Big Food Predators Visit Pueblo

The last thing Pueblo and the Arkansas Valley needs is more of the same extraction economy that has forced such dire decline in the communities along Highway 50. Whole Foods, and the companies Mark Retzloff has been associated with, represent the kind of industrial food system structure that has concentrated wealth at the top and drained farmers and ranchers of their livelihoods and emptied out our rural communities. Mike Callicrate

April 16, 2019

Robb, food execs taking stock of Pueblo’s economy

By Peter Roper
Reporter

Posted Apr 16, 2019 at 5:08 PM Updated Apr 16, 2019 at 5:08 PM

Farms and food can be powerful economic driver

Walter Robb, former chief executive of Whole Foods, was giving a speech in Denver years ago when a Pueblo businessman approached and asked if Robb would consider opening one of his natural-foods grocery stores here.

“At the time, that idea just didn’t fit with our plans, but I never forgot the question,” Robb said Tuesday in a meeting with The Pueblo Chieftain editorial board.

Which helps explain why Robb and a delegation of business executives are in Pueblo on Wednesday to meet with local growers, producers and entrepreneurs about the opportunities to expand their food businesses.

The two-day meeting (the delegation arrived Tuesday) was organized by Sen. Michael Bennet, D-Colo. The idea was to bring successful food executives here to assess what might be possible with Pueblo’s local farm economy and the needs of the community.

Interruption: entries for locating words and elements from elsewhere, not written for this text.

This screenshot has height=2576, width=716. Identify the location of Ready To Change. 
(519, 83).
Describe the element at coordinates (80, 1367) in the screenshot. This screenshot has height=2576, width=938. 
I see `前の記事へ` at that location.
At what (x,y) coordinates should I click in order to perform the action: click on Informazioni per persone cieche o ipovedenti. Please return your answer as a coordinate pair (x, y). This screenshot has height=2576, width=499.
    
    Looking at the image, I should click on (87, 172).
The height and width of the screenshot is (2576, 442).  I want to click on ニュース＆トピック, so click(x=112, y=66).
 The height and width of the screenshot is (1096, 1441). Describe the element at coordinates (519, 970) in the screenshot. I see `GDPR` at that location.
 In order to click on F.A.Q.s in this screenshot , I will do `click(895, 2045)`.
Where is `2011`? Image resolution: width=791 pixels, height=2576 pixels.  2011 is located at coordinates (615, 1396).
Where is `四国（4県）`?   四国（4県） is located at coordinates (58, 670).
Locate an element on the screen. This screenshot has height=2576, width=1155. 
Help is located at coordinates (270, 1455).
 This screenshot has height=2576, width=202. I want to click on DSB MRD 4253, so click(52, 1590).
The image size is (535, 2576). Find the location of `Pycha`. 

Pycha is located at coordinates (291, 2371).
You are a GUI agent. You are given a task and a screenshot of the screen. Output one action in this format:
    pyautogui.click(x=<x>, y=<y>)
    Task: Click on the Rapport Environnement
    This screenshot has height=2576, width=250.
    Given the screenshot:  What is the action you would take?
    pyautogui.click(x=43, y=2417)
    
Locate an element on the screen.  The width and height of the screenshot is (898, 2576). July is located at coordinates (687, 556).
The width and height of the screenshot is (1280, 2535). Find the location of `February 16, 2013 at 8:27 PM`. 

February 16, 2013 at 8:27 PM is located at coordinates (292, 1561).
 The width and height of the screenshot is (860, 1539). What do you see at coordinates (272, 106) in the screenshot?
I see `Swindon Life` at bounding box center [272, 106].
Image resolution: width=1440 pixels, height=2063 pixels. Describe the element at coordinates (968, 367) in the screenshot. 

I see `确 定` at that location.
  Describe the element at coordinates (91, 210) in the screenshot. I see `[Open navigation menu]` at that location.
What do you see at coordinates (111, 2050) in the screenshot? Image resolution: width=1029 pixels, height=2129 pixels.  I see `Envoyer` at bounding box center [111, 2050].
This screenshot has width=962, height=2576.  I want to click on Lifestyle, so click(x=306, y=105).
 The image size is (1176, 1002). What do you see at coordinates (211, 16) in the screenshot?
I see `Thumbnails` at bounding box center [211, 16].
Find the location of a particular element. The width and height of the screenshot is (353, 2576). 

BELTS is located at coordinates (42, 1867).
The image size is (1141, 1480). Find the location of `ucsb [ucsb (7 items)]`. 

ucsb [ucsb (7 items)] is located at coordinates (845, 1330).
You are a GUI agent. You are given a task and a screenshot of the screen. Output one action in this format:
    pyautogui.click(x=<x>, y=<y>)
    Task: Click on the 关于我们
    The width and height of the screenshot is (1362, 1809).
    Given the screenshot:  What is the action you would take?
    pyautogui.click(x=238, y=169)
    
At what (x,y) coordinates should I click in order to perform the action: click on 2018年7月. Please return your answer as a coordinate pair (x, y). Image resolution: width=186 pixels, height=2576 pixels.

“Pueblo’s East Side should not be a food desert,” said Mark Retzloff, chairman of Natural Habitats, a Colorado company. “Not with all the food produced here.”

That was a reference to Safeway closing its East Side store two years ago, shutting down that region of the city’s only sizable grocery store and pharmacy.

But getting food from the fields to the store shelves is a big step, no matter how close the farms are, Robb added.

So that’s going to be one of the challenges as the business delegation meets with local producers on Wednesday.

Robb said he’s already defied expectations by opening Whole Foods groceries in ghetto neighborhoods in Detroit, Chicago and Newark.

“As a business, we’ve been focusing on that connection between a community and its food system,” he said.

Whole Foods has already made one change to benefit Pueblo — the company now gets its chiles from this region, not New Mexico.

On the agenda for Wednesday’s meetings are discussions and visits with chip makers, local farmers, food packagers and processors.

Robb may not be the chief executive of Whole Foods any longer, but a number of the company’s top people are coming to Pueblo to participate.

“We’re taking stock of the situation,” he said.

Bennet will not be here for the meetings but his spokesman said, “This project presents a unique opportunity to put food to work for positive community and economic growth—and there’s no better place to launch it than Pueblo.

(Senator Bennet) is looking forward to continue working with leaders across Pueblo, from agriculture to education, to empower the community as they build an innovative food economy.”